SUPPLIED ENTRIES:
▼
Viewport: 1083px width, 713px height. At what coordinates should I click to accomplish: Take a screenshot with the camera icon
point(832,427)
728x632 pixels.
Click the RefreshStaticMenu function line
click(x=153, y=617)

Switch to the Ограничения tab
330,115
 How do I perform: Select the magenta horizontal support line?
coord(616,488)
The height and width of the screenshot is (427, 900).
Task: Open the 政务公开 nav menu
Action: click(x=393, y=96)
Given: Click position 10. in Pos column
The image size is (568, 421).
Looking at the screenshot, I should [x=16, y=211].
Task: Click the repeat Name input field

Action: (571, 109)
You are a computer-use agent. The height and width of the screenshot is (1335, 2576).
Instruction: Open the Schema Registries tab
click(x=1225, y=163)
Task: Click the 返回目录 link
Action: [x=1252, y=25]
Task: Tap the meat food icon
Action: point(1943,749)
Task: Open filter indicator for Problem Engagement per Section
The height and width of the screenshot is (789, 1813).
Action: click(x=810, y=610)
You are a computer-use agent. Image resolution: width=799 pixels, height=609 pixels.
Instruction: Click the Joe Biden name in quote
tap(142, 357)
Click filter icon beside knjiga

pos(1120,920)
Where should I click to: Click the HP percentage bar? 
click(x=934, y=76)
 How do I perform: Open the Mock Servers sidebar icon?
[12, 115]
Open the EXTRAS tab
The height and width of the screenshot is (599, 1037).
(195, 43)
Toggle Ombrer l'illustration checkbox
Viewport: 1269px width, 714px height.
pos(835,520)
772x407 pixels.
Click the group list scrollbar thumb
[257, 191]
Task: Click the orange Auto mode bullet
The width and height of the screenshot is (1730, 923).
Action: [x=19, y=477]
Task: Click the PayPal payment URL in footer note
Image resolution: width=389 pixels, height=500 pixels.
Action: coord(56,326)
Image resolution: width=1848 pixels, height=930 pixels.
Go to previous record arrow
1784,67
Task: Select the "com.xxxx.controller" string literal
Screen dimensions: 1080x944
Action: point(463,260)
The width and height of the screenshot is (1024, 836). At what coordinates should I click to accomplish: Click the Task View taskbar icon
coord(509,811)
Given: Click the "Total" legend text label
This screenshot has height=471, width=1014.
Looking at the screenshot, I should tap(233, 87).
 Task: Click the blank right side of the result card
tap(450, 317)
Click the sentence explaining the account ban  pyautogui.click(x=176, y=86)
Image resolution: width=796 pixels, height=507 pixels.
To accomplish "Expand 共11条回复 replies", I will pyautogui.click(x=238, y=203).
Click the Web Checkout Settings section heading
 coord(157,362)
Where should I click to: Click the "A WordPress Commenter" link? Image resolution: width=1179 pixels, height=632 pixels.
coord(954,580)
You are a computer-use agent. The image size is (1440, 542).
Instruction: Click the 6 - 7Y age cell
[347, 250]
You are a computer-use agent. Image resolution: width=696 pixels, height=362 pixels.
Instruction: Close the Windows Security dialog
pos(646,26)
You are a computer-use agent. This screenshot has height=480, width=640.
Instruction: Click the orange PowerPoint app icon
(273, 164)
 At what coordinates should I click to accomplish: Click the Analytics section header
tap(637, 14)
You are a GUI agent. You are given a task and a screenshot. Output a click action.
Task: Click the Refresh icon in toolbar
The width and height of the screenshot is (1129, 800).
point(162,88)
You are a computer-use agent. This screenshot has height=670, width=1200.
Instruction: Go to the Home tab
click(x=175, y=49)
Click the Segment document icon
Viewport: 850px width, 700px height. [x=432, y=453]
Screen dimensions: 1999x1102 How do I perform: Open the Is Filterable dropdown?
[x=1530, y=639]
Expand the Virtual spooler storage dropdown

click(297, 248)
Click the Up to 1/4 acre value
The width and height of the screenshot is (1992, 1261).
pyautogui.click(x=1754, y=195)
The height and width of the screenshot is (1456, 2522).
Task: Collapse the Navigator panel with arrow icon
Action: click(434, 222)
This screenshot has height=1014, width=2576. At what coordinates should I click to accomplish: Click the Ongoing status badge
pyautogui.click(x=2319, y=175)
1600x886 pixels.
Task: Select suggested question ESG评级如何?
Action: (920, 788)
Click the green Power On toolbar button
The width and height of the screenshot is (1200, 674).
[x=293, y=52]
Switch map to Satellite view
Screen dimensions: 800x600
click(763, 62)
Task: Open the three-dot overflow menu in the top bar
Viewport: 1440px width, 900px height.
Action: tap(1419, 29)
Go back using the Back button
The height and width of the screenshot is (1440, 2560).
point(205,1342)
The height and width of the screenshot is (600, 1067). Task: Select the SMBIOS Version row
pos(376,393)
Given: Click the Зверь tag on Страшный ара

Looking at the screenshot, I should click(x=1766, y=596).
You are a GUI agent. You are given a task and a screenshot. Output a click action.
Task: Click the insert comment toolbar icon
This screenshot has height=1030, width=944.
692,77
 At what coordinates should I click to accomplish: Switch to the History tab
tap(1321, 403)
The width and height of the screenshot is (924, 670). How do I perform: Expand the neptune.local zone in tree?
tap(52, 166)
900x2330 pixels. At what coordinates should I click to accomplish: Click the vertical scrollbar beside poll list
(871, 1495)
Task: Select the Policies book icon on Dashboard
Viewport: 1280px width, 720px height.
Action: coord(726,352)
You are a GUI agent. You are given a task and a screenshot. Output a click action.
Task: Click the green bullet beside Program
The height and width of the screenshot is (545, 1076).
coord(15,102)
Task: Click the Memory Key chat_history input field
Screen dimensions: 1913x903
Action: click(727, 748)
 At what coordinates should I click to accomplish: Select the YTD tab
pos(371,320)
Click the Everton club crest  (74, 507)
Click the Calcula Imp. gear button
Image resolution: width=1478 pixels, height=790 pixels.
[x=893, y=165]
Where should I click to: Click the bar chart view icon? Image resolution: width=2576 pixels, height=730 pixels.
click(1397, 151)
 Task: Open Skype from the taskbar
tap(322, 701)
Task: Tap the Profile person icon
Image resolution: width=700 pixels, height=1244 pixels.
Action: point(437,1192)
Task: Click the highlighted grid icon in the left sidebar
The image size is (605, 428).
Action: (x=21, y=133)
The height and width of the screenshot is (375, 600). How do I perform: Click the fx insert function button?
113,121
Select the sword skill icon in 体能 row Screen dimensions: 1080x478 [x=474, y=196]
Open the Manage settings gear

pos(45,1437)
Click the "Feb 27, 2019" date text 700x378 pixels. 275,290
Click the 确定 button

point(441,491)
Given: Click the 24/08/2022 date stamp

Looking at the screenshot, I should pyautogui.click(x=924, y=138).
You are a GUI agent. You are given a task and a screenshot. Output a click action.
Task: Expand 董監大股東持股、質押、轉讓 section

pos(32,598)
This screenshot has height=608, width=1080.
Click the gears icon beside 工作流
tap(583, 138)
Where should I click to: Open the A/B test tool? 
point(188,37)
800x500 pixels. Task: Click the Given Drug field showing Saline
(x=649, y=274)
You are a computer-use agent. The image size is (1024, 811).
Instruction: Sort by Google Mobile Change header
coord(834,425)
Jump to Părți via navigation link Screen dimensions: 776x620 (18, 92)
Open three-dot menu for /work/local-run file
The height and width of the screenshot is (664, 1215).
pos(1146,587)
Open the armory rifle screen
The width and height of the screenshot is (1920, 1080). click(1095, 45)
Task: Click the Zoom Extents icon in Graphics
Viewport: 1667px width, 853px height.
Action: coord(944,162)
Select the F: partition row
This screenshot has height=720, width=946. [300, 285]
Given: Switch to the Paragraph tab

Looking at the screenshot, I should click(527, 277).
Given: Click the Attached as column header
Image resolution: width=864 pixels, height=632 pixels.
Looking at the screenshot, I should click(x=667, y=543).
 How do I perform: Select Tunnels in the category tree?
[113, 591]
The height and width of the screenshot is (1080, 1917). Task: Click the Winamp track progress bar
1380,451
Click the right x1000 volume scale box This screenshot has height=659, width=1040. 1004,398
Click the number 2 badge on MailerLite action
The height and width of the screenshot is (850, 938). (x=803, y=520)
▲
TO DO:
Copy out the stretch of the listing above from the line containing "Given: Click the Attached as column header" through the end of the listing, both ends included, reproducing each line verbatim.

SOLUTION TO THIS PROBLEM:
Given: Click the Attached as column header
Image resolution: width=864 pixels, height=632 pixels.
Looking at the screenshot, I should click(x=667, y=543).
 How do I perform: Select Tunnels in the category tree?
[113, 591]
The height and width of the screenshot is (1080, 1917). Task: Click the Winamp track progress bar
1380,451
Click the right x1000 volume scale box This screenshot has height=659, width=1040. 1004,398
Click the number 2 badge on MailerLite action
The height and width of the screenshot is (850, 938). (x=803, y=520)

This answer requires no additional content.